While there are several intriguing facets in this book, a few linger:

1) The secondary characters in this novel have life stories that are far more interesting than Zuckerman's. These include: a seductive, adulterous young female writer; a Holocaust survivor with terminal brain cancer; and a late writer by the name of E.I. Lonoff, who supposedly had an incestuous affair with his sister. By comparison, Zuckerman is an anti-social novelist. He's ironic and analytical and sensitive, yes, but aside from reporting or commenting on the lives of these other individuals or inviting them to divulge their stories, Zuckerman mostly just bemoans his ailing prostate, indulges his nostalgia, and laments the things he wants but cannot have.

Which begs the question: How is this Nathan's story? What justifies his position as narrator? Simply because he's the glue between the others--like some sort of slightly more tidy six-degrees-of-separation experiment? At times, I wanted to fast-forward (hooray CD!) the parts about Zuckerman changing his saturated briefs and learn more about the tumor-stricken Amy Bellette or the paranoid Jamie Logan.

2) In a society where Perez Hilton seems to have as much clout as the actors he maligns, I'm curious about the division between how a writer (or actor or other celebrity-type) behaves in his/her "real" life, and how that influences the merit of his/her art. Zuckerman makes this point over and again in Exit Ghost as he attempts to forestall the biography-in-progress of the late E.I. Lonoff. In short, the biographer, a young bullhead named Kleinman, is convinced that Lonoff lived an isolationist existence to prevent the discovery of his incestuous relationship. Kleinman wants to confirm his hypothesis so he can publish a tell-all.
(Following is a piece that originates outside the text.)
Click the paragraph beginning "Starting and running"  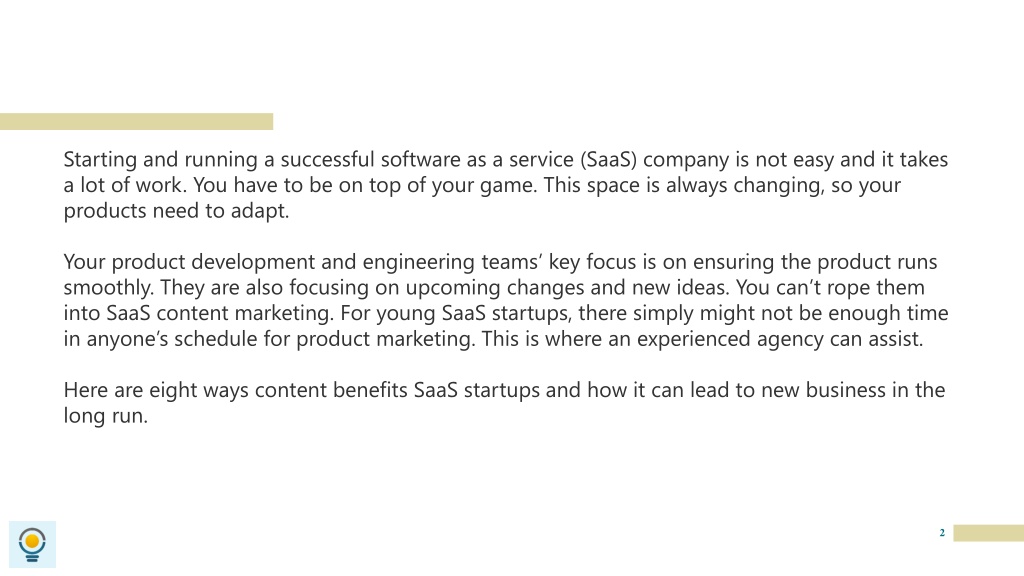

Zuckerman, meanwhile, a former friend and disciple of of the late Lonoff, is convinced that such a book would do the writer the ultimate disservice: reduce his reputation to that one irreversible taboo.

How important is the biographical context? And do scandalous tidbits prevent us from appreciating and considering work at face value? How badly do we need to know the details of a writer's life and how they inform his/her stories? (Does the answer lie in how many more nonfiction books sell vs. works of fiction?)